The Bay of Plenty Police District Crime Manager, Detective Inspector Tim Anderson, says this is a time of year when organised criminals are very active in growing cannabis crops, which also leads to other crime such as burglaries, particularly in rural areas.
"Cannabis plots could literally be growing anywhere, from a backyard in a suburban area, to the middle of the forest, or an indoor hydroponic operation."
Detective Inspector Anderson says there are a number of signs of suspicious growing activity that people should look out for:
• An unusual, distinctive smell coming from a property or area of bush or forest
• Suspicious vehicles driving up and down in the neighbourhood or parked on the side of the road
• Vehicles in forest areas that are usually closed to the public
• Curtains that are kept closed all day and night
• Large numbers of people visiting a house or property at different times of the day and night
• Unusual lights in the bush or forest, or on farmland at night
• Missing items such as farm bikes or fencing equipment
"If you are concerned about suspicious activity happening in your neighbourhood, please say something.

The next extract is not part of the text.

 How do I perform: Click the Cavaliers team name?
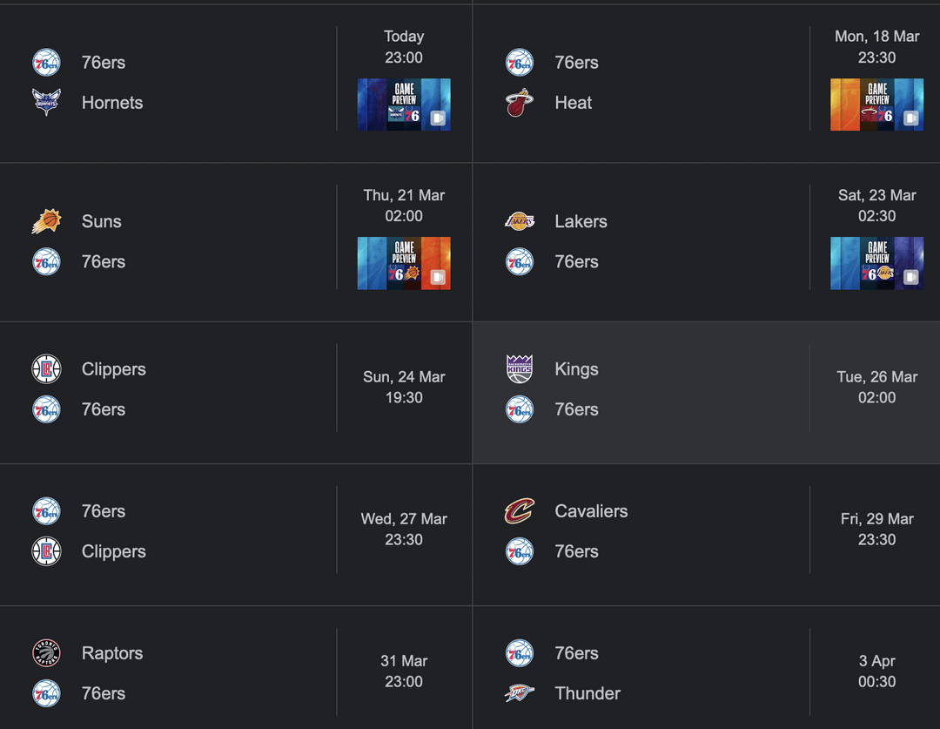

People can contact their local Police Station, or provide information anonymously via the independent Crimestoppers line, 0800 555 111."
Detective Inspector Anderson says cannabis is still the most widely used drug in New Zealand, and as such, its growth, distribution and consumption causes considerable harm to individuals and communities.
"Cannabis is the most abused controlled drug in New Zealand and the Drug Harm Index estimates its social cost to be $431 million every year.
"The impact of cannabis in Bay of Plenty communities is wide-reaching and beyond the individual user, often translating into other areas of crime such as burglary, stolen cars, serious violence and intimidation.
"This is why targeting organised criminals making a living from the manufacture and distribution of illicit drugs is an ongoing focus for us," says Detective Inspector Anderson.
He says Police obviously have an enforcement role to play in relation to drugs, but Police can't solve the problem alone. He is calling on all members of the community to play their part in addressing the issue.
"When all parts of the community work together, we can make a real difference.
"If you see something suspicious, please say something. We have a far greater chance of being able to make a difference if you tell us what you know."